Work item: Restate word for word the lines of the records below, starting at the line that contains "Where should I click to: Toggle" and ending at the line that contains "The height and width of the screenshot is (680, 617).", with both of those lines included and nothing else.

Provided information:
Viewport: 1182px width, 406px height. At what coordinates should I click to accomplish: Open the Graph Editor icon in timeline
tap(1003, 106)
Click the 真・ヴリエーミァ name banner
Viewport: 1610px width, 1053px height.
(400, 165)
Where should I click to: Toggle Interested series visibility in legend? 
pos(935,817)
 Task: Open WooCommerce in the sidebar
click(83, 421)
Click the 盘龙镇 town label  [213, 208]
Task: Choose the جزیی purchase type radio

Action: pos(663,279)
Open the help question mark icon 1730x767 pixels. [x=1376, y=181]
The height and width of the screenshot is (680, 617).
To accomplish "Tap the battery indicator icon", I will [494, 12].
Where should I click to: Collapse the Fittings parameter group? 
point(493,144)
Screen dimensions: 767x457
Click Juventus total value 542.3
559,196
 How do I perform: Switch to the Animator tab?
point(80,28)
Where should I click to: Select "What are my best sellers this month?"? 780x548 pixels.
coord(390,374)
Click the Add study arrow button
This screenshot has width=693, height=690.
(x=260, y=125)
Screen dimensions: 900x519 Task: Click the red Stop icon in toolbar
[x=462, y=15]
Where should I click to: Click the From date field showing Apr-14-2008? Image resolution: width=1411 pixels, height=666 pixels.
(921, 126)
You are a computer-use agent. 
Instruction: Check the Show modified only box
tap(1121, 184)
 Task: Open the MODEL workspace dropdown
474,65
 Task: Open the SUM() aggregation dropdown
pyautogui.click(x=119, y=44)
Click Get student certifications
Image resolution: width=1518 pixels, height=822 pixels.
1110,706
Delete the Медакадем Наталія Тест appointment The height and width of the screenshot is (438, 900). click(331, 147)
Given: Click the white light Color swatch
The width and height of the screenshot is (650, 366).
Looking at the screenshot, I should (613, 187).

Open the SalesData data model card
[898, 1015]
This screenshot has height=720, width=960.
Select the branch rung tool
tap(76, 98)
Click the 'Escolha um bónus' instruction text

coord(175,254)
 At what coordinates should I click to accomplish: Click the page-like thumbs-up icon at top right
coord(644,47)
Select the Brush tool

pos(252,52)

Reply to the task:
Where should I click to: Toggle Interested series visibility in legend? 
pos(935,817)
 Task: Open WooCommerce in the sidebar
click(83, 421)
Click the 盘龙镇 town label  [213, 208]
Task: Choose the جزیی purchase type radio

Action: pos(663,279)
Open the help question mark icon 1730x767 pixels. [x=1376, y=181]
The height and width of the screenshot is (680, 617).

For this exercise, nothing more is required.